> Task brief
Exactly as they appear below, repeat the lines from the one with "Screen dimensions: 609x343" through the one with "You are a computer-use agent.", and no others.

==== The input

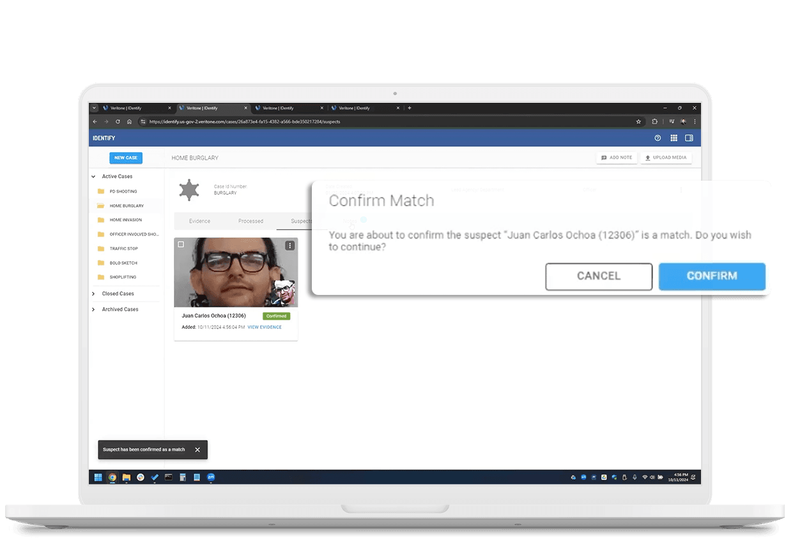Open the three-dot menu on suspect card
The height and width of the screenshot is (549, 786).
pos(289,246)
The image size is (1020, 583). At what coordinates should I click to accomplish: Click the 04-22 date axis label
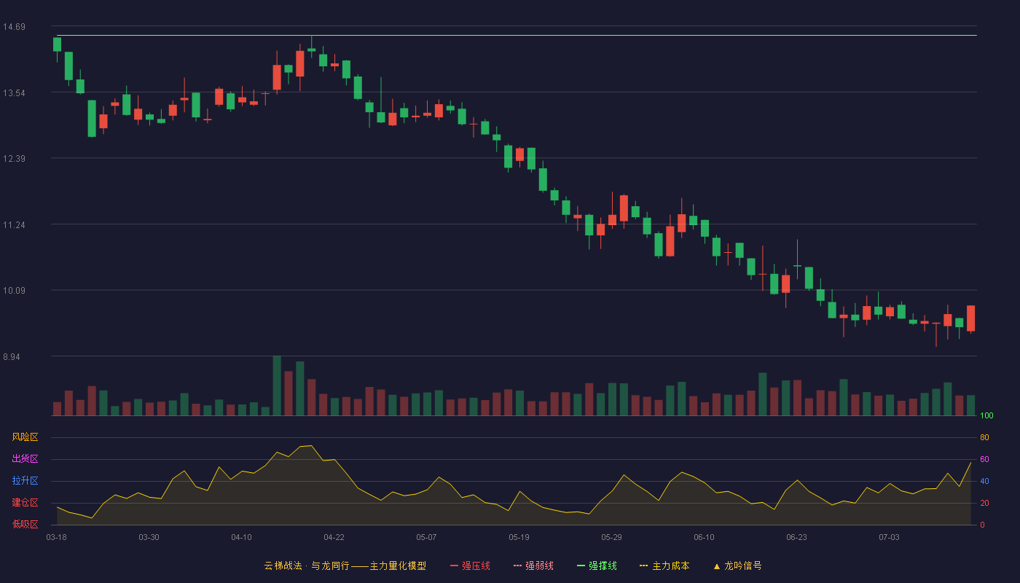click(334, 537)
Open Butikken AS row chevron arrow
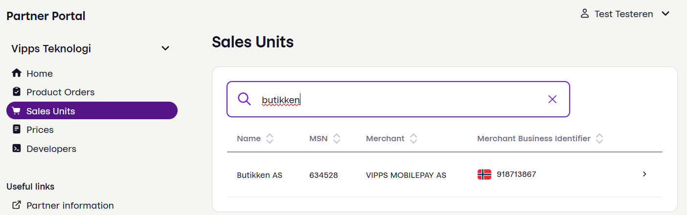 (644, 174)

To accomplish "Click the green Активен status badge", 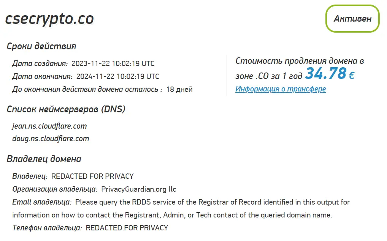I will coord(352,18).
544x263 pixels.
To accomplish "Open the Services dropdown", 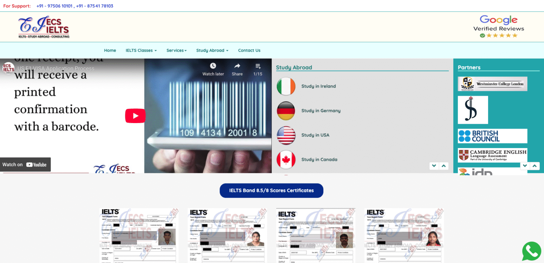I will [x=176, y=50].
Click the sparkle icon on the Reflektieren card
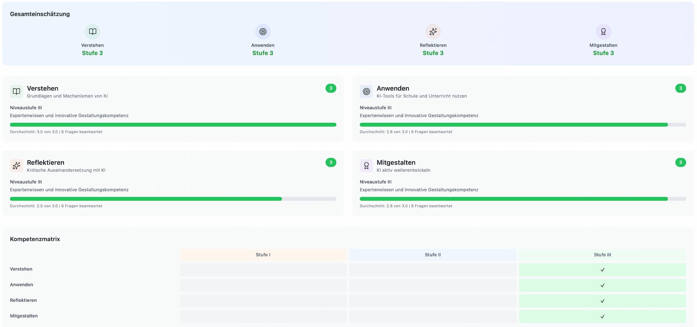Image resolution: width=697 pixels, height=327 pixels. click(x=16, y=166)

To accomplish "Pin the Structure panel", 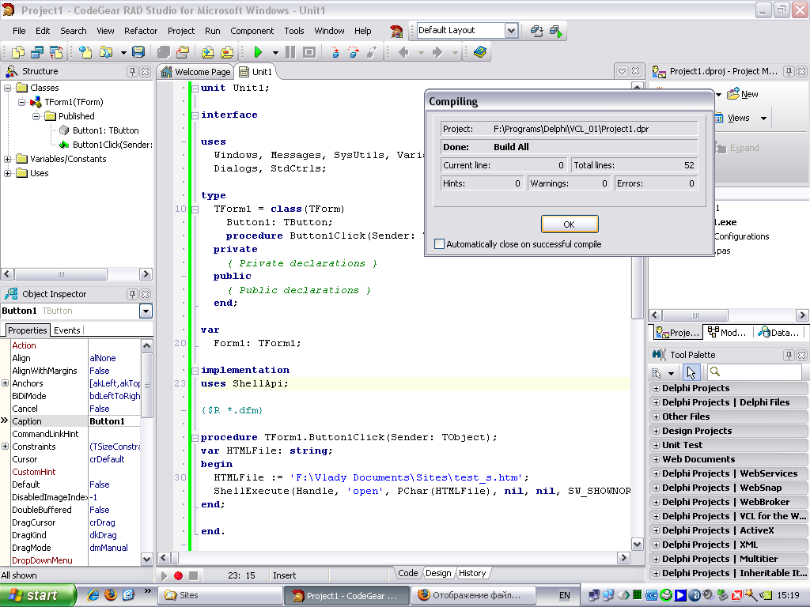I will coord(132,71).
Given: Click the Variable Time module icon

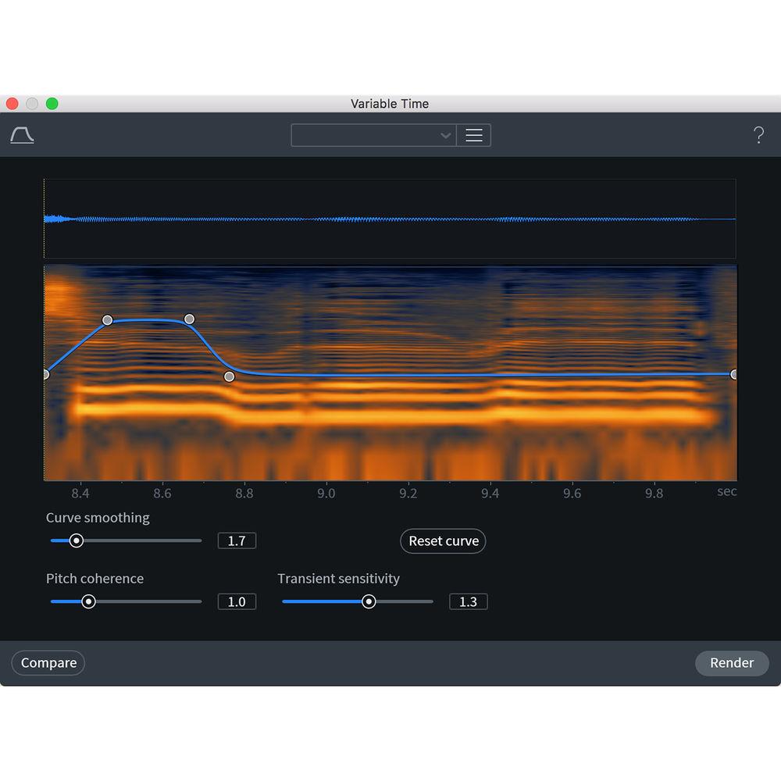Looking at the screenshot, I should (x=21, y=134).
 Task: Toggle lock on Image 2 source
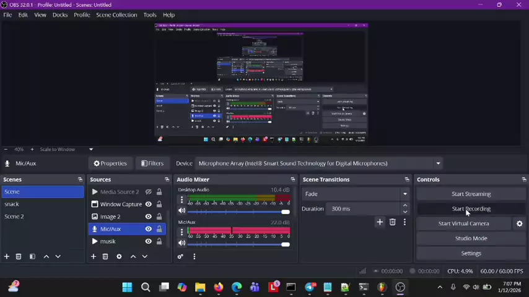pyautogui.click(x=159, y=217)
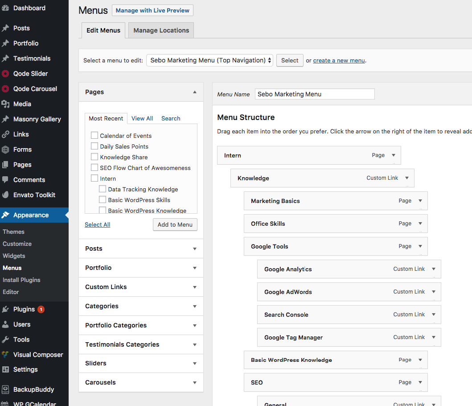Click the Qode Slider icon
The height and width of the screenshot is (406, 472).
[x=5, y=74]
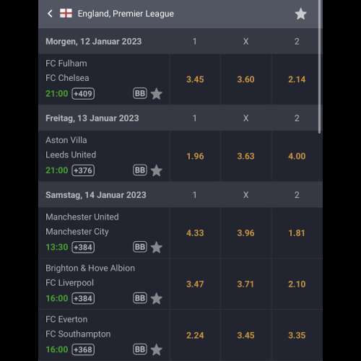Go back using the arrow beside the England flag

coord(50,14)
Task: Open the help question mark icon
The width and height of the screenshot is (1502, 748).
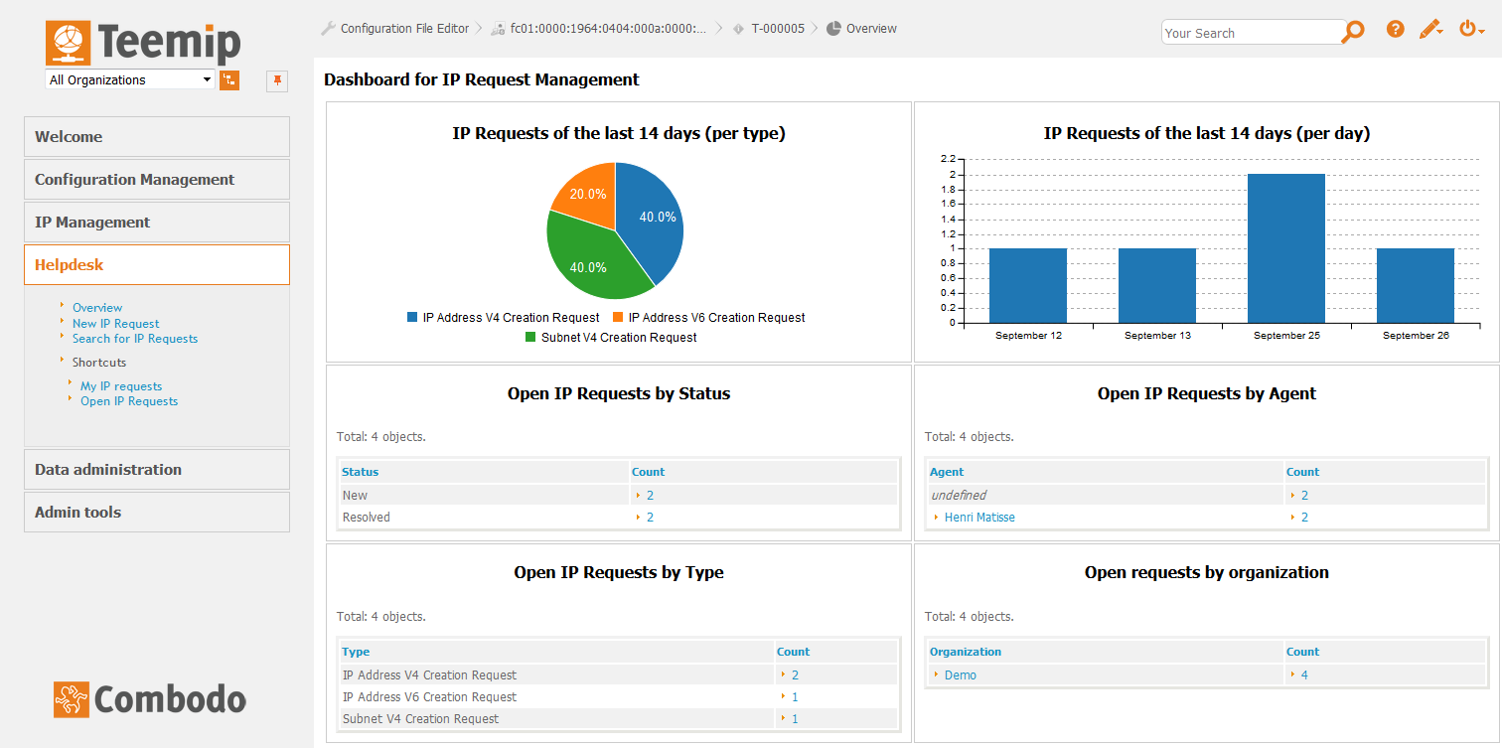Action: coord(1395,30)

========
==== The input

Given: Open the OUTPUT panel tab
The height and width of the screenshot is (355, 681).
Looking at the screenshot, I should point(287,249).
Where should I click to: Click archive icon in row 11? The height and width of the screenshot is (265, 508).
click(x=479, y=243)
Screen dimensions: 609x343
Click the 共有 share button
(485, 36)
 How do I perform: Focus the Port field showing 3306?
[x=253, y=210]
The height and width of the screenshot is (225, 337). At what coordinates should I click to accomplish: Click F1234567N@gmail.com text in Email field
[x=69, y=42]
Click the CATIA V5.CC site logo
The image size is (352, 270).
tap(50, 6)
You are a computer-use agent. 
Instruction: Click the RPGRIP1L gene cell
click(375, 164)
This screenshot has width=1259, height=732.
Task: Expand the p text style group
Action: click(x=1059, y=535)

========
==== The input

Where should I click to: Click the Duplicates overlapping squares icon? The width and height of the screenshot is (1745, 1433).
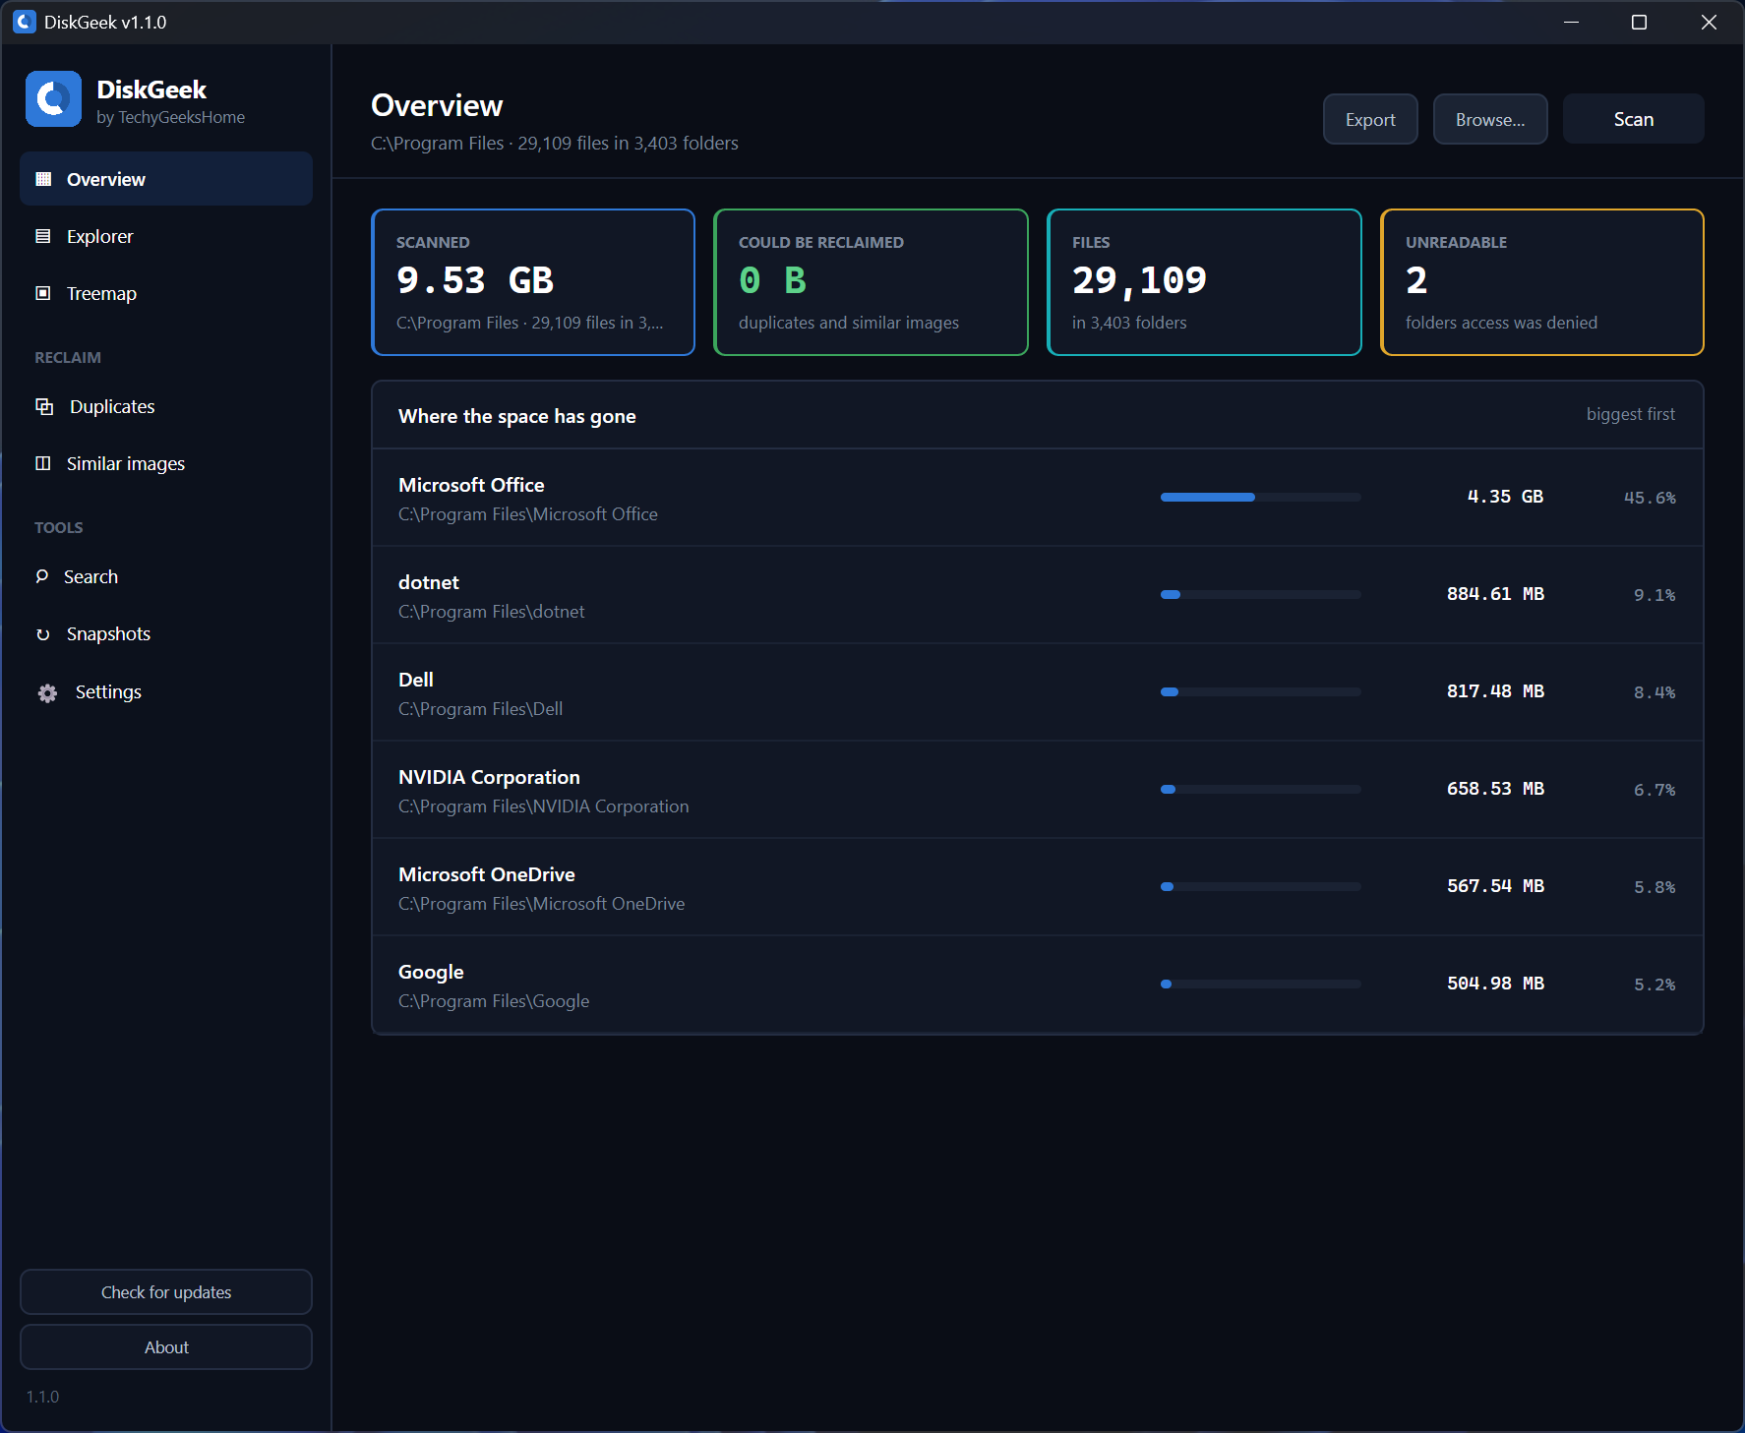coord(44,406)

========

> Written solution
Screen dimensions: 609x343
Click the 共有 share button
(485, 36)
 How do I perform: Focus the Port field showing 3306?
[x=253, y=210]
The height and width of the screenshot is (225, 337). At what coordinates should I click to accomplish: Click F1234567N@gmail.com text in Email field
[x=69, y=42]
Click the CATIA V5.CC site logo
The image size is (352, 270).
tap(50, 6)
You are a computer-use agent. 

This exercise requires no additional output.